Sooo I had planned to make this inaugural #tradingtuesday post about my latest trading strategy, a collar. The universe had other plans.
I have been making a weekly covered call trade for over a year now and I always set it up on Tuesdays. It took to point out that it could be a “Trading Tuesday” post. 🤦♂️
And this week seemed like the perfect opportunity because I was planning on adding a 3rd element to my trade, a put, which would make it a “collar”. I even called my brokerage to make sure I understood how to make a “three legged trade” that included buying the stock (the foundation), selling the call (the premium or profit in my case), and buying the put (the insurance), all in one go.

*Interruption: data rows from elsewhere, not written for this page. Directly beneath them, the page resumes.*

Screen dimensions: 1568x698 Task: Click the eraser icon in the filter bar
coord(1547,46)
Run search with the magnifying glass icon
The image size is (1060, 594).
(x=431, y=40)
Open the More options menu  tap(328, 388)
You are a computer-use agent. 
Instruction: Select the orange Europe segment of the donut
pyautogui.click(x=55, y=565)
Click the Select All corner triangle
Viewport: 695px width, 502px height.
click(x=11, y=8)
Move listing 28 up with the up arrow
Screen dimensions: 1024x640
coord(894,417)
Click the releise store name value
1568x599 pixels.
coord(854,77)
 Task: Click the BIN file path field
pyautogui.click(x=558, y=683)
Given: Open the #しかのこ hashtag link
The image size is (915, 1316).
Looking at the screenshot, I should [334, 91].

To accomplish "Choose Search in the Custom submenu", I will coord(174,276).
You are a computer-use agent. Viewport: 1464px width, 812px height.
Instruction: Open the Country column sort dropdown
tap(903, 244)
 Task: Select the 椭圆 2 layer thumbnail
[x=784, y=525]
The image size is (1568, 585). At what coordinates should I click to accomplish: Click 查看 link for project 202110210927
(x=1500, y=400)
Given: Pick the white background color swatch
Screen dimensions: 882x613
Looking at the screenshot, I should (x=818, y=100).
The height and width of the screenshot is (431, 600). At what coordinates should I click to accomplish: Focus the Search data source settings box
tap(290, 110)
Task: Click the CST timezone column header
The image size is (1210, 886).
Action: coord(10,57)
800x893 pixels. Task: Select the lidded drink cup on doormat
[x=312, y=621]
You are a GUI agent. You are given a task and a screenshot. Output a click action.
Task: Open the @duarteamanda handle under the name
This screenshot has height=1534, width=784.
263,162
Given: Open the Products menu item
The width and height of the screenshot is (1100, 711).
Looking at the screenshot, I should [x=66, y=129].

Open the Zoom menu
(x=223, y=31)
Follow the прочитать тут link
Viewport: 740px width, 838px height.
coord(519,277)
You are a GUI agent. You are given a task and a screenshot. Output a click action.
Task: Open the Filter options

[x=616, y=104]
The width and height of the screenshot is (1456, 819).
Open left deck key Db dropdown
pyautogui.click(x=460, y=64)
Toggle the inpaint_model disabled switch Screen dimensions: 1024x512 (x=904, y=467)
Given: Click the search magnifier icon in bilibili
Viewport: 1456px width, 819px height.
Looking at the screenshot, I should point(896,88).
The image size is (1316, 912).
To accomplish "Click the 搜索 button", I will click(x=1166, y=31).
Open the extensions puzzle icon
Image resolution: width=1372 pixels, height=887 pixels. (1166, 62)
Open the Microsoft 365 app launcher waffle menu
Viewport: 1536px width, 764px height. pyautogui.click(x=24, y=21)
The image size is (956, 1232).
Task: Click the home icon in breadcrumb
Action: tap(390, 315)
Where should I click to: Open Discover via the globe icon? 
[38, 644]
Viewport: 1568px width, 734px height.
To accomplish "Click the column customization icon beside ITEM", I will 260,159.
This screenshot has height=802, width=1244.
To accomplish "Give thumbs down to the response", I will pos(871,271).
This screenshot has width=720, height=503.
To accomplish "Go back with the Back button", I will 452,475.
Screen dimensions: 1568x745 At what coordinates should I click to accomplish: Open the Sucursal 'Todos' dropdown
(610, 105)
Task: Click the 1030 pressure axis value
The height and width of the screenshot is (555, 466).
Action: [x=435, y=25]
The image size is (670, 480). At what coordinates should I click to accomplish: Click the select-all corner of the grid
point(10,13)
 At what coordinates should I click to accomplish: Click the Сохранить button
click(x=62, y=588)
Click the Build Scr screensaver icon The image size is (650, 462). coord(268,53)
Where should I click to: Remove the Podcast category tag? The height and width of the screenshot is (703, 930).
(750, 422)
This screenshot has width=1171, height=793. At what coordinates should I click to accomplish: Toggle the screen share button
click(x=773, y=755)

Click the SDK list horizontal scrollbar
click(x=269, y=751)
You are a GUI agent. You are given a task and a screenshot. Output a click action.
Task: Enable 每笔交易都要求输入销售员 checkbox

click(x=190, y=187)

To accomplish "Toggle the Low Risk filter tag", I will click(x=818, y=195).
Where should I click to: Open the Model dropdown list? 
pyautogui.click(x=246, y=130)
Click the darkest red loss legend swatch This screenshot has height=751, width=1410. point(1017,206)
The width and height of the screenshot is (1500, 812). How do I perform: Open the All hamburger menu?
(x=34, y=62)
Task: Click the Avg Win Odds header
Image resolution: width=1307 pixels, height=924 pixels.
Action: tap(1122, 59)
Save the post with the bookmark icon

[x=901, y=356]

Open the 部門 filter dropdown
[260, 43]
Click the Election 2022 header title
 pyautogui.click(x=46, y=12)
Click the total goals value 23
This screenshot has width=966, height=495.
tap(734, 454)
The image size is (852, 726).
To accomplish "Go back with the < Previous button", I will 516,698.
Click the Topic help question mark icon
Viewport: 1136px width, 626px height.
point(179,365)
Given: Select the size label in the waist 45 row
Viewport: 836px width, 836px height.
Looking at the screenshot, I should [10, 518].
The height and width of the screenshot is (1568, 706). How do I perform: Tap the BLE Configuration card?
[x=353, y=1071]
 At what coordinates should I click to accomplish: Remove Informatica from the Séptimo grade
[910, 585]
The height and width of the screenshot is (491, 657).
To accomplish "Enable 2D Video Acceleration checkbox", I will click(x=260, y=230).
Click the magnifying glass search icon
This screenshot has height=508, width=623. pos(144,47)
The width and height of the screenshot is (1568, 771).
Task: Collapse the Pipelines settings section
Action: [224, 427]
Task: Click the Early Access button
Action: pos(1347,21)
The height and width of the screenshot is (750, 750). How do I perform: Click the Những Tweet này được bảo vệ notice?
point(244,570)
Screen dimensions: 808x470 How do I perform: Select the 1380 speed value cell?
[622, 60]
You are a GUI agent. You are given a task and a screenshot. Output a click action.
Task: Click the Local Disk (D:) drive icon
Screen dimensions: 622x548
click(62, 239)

Well, it didn’t work out that way. There was no clear path to a three legged trade that I could see so I just bought the stock (LUNR) and then tried to do the collar as a two legged trade. But, alas, the platform wanted to set the strike price of my put to be the same as my call and that was just too darned expensive! My final attempt was to do everything a la carte: buy the stock, sell the call, and then buy the put. And then I found out how expensive the puts were, even at a low low strike price.
So, here I am with my usual call contract waiting to see how the LUNR price moves between now and Friday (the call contract expiration date), ready to buy a put contract or buy the call contract back on Friday if things look like they’re headed south. Tune in next Trading Tuesday to find out if our hero survived the cliff hanger!